Question

I want to export a csv file from Rails and I'm following the Railscast on this topic (http://railscasts.com/episodes/362-exporting-csv-and-excel?view=asciicast).

In the Railscast, the controller (products_controller.rb) contains:

    def index
      @products = Product.order(:name)
      respond_to do |format|
        format.html
        format.csv { send_data @products.to_csv }
      end
    end

The Product model (models/product.rb) contains:

    def self.to_csv
      CSV.generate do |csv|
        csv << column_names
        all.each do |product|
          csv << product.attributes.values_at(*column_names)
        end
      end
    end

As seen in this StackOverflow question (Exporting CSV data from Rails), to_csv is a class method that is being called on an array of class objects. I expected this to fail because to_csv is not being called on the Product class.

This works, but why does it work?

Était-ce utile?

La solution

My question should have been "Why would sending the message, to_csv, to an instance of ActiveRecord::Relation cause a method on the Product class object to be invoked?"
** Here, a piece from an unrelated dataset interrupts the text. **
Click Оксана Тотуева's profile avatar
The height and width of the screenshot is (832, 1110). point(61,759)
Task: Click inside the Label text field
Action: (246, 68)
In Rails, class methods automatically become available as "collection" methods; This is the reason why they are available to Relation objects (See this SO question/answer I missed earlier: how does this Ruby class method get invoked?).

Autres conseils

You are indeed correct - you are sending the message to_csv to an instance of, initially ActiveRecord::Relation, which ultimately is transformed into Array.

Have you required csv? If so, sending to_csv to an instance of an Array will work.